**Data listing**
☆ ☆ ☆ ☆
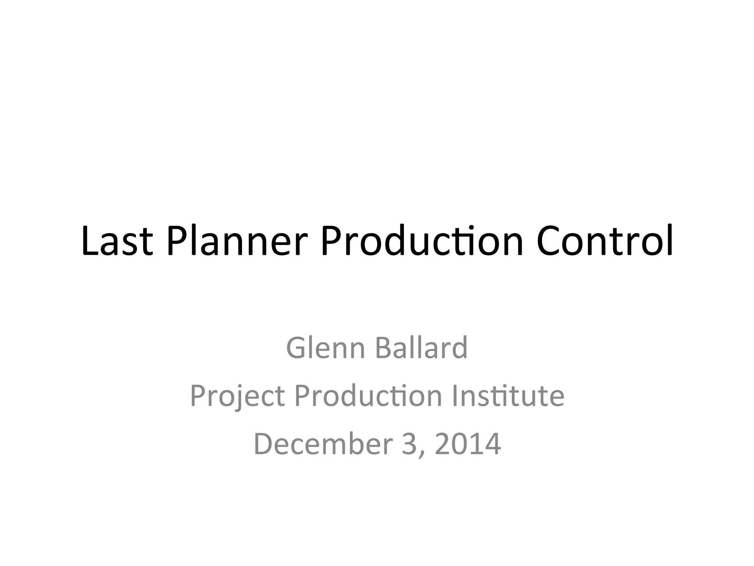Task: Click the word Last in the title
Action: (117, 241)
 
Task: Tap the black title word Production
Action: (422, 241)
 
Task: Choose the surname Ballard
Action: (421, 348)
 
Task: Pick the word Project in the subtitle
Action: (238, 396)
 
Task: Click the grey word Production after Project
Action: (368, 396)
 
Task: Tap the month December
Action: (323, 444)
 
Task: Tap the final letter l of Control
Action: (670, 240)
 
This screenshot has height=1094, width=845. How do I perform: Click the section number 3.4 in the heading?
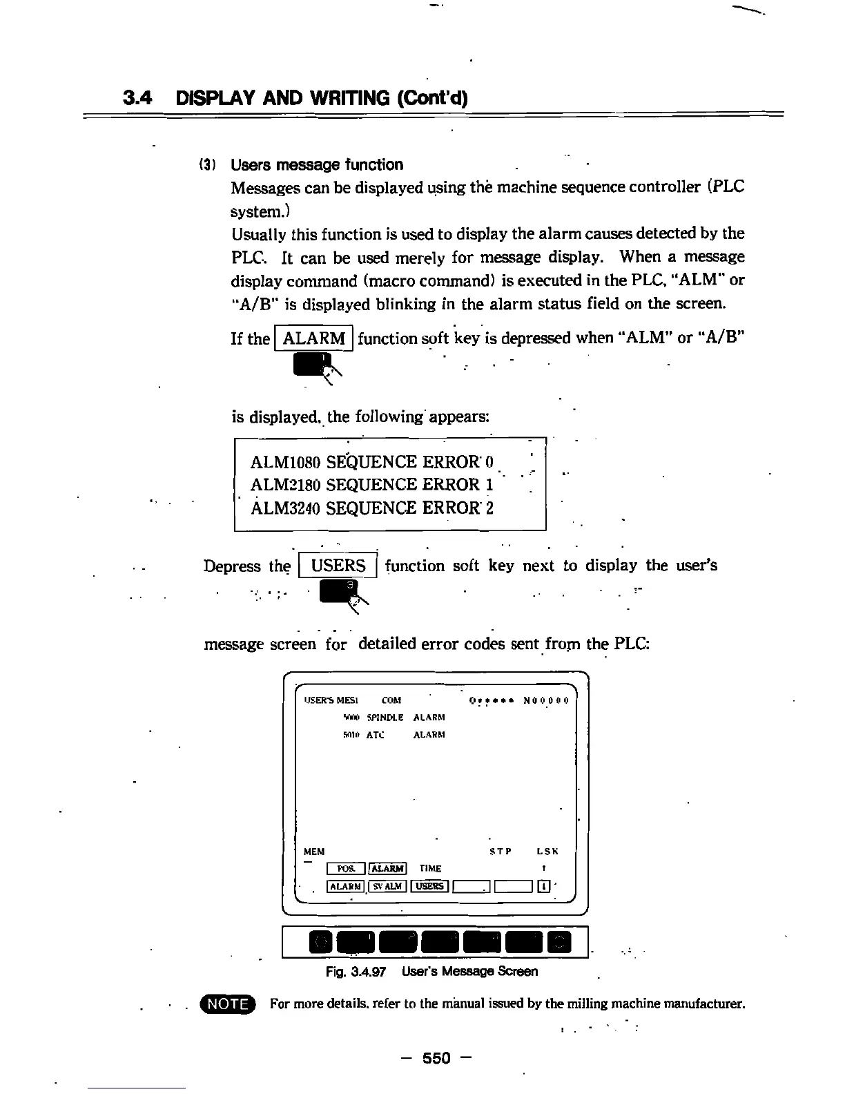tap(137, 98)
☆ ☆ ☆ ☆
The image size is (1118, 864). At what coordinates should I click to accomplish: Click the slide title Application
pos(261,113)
☆ ☆ ☆ ☆
**To do**
Retype the part of the data that opens with the line containing "The image size" and closes with the line containing "pos(261,113)", including both of those lines.

**Task output**
The image size is (1118, 864). At what coordinates should I click to accomplish: Click the slide title Application
pos(261,113)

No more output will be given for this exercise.